J Clin Med. 2020 Jun 23;9(6):1954. doi: 10.3390/jcm9061954.


In the past two decades, multiple studies have been undertaken to elucidate the genetic cause of the predisposition to mismatch repair (MMR)-proficient nonpolyposis colorectal cancer (CRC). Here, we present the proposed candidate genes according to their involvement in specific pathways considered relevant in hereditary CRC and/or colorectal carcinogenesis.

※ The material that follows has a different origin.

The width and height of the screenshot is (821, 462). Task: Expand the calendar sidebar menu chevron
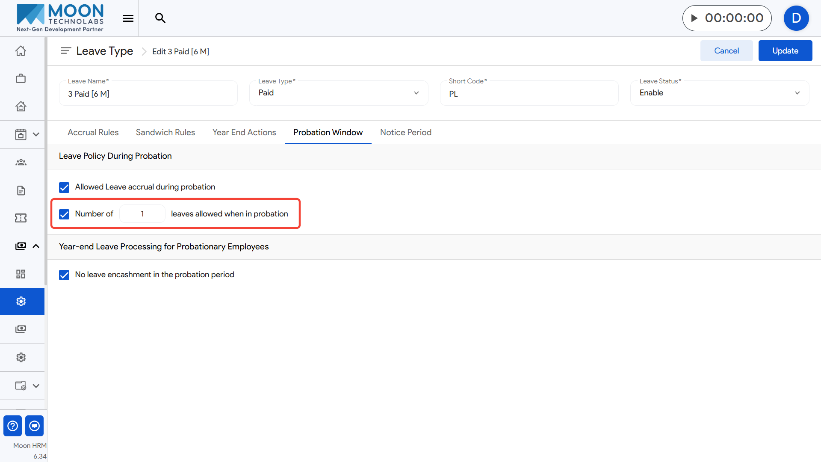[36, 134]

To date, only pathogenic variants in RPS20 may be convincedly linked to hereditary CRC. Nevertheless, accumulated evidence supports the involvement in the CRC predisposition of other genes, including MRE11, BARD1, POT1, BUB1B, POLE2, BRF1, IL12RB1, PTPN12, or the epigenetic alteration of PTPRJ. The contribution of the identified candidate genes to familial/early onset MMR-proficient nonpolyposis CRC, if any, is extremely small, suggesting that other factors, such as the accumulation of low risk CRC alleles, shared environmental exposures, and/or gene-environmental interactions, may explain the missing heritability in CRC.

Keywords: cancer genetics; cancer predisposition; cancer susceptibility; colorectal cancer; familial colorectal cancer type X; gene identification; hereditary cancer; mismatch repair proficiency; molecular pathways.